* **GIVEN PROBLEM**:
Turn the lines of the material below into a numbered list, skipping any blank lines. Leave the pictures out of your list.

(Records for locating displayed items)
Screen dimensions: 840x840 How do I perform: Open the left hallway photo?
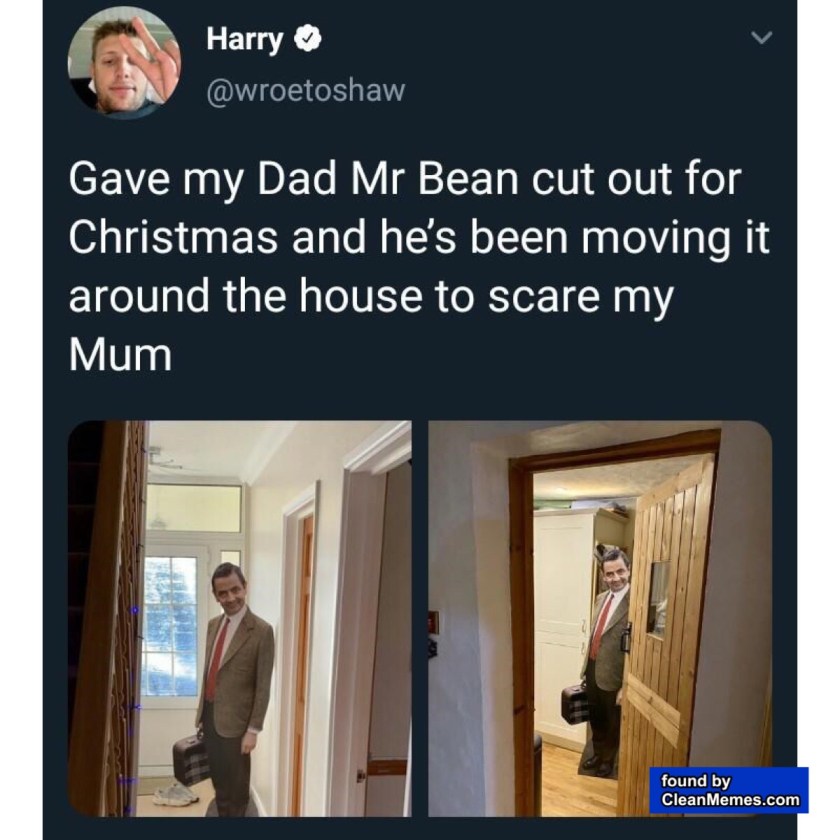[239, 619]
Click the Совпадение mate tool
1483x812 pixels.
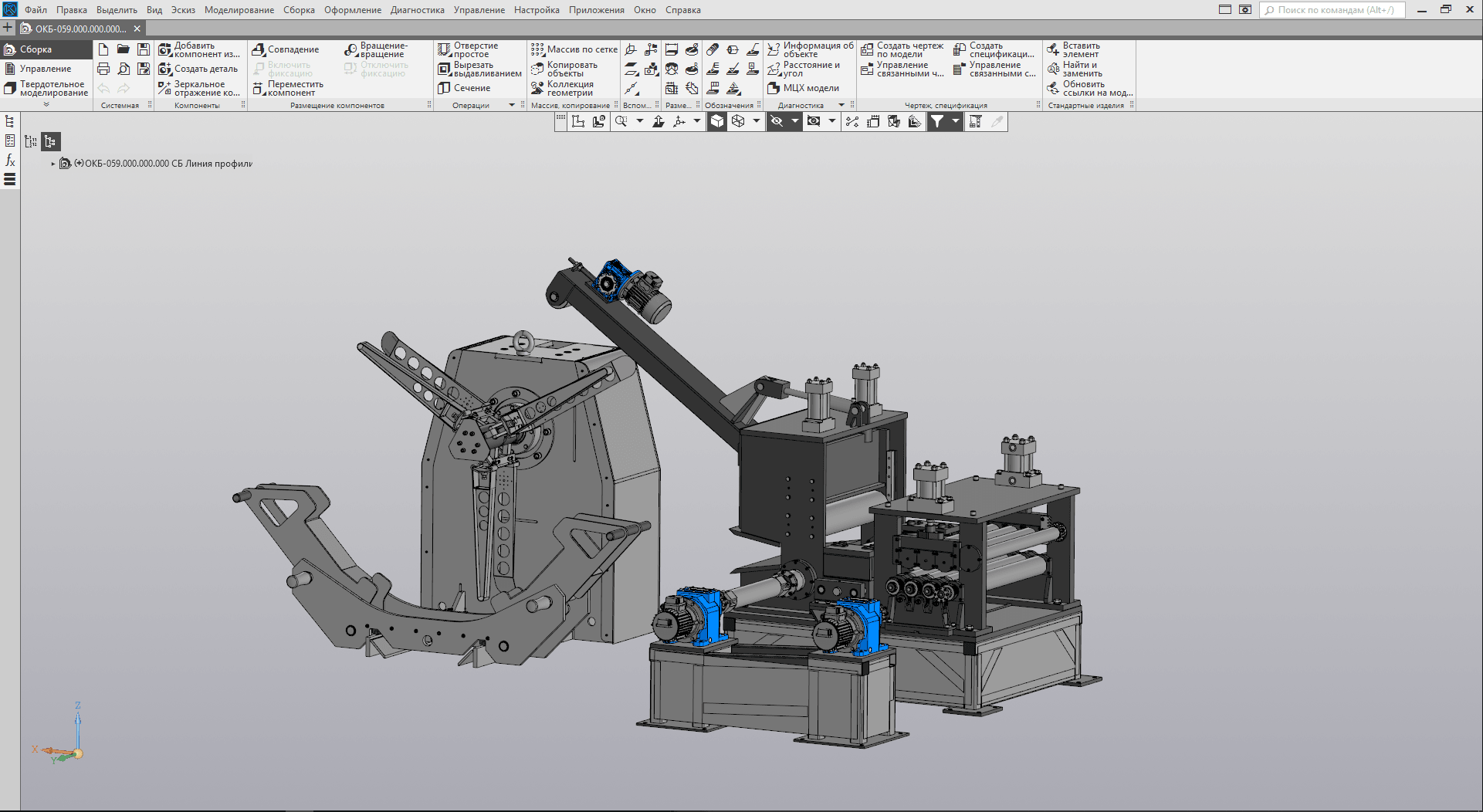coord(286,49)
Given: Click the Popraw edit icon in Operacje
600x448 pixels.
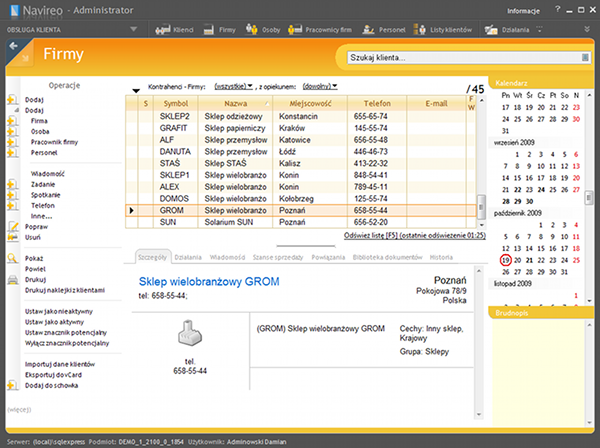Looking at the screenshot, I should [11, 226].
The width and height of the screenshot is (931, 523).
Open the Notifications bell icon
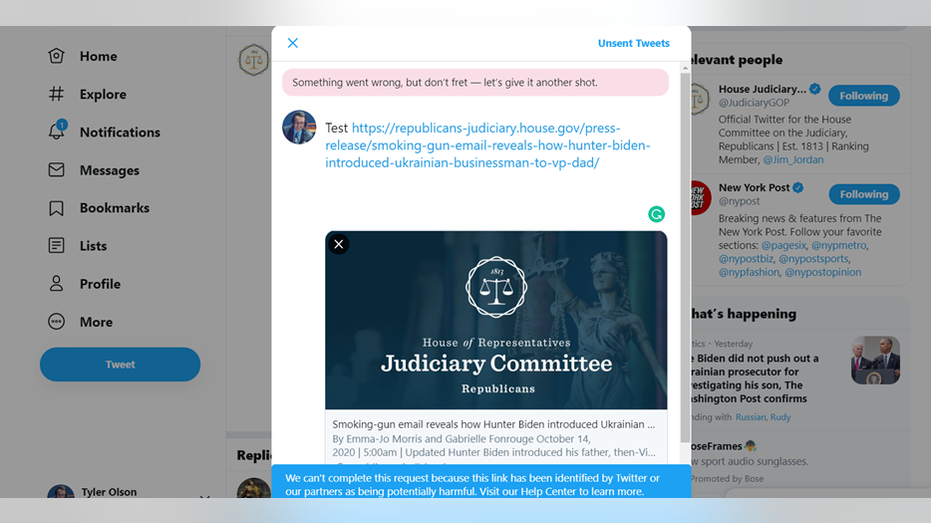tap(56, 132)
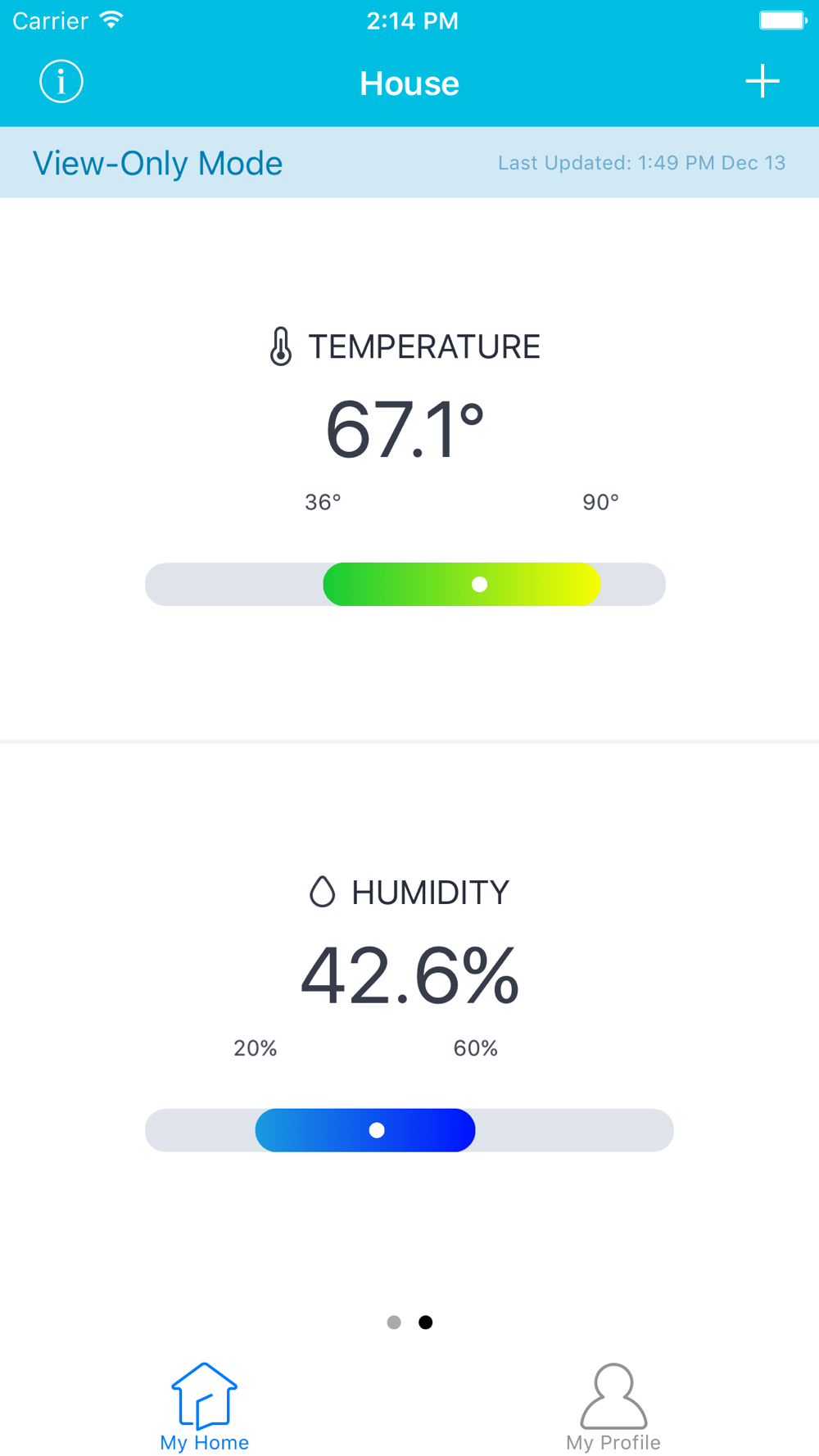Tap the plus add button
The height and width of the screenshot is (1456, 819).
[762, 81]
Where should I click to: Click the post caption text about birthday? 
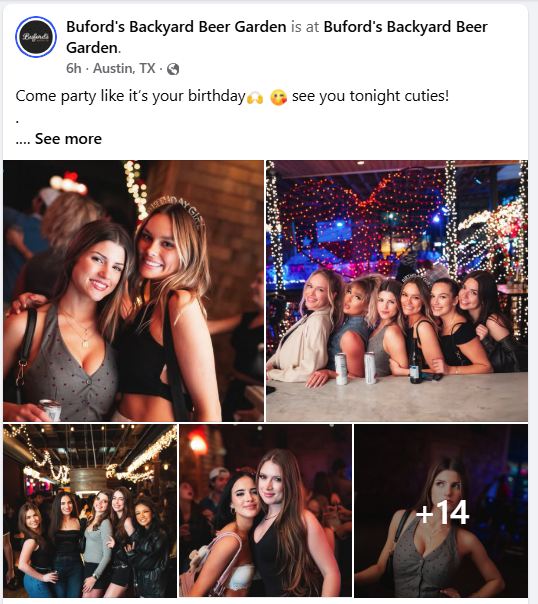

* **RESPONSE**:
1. Screen dimensions: 840x840 How do I perform: Open the left hallway photo?
2. [239, 619]
3. Click the Совпадение mate tool
4. 1483x812 pixels.
5. coord(286,49)
6. Given: Click the Popraw edit icon in Operacje
7. 600x448 pixels.
8. Looking at the screenshot, I should [11, 226].
9. The width and height of the screenshot is (931, 523).
10. Open the Notifications bell icon
11. tap(56, 132)
12. Tap the plus add button
13. The height and width of the screenshot is (1456, 819).
14. [762, 81]
15. Where should I click to: Click the post caption text about birthday? 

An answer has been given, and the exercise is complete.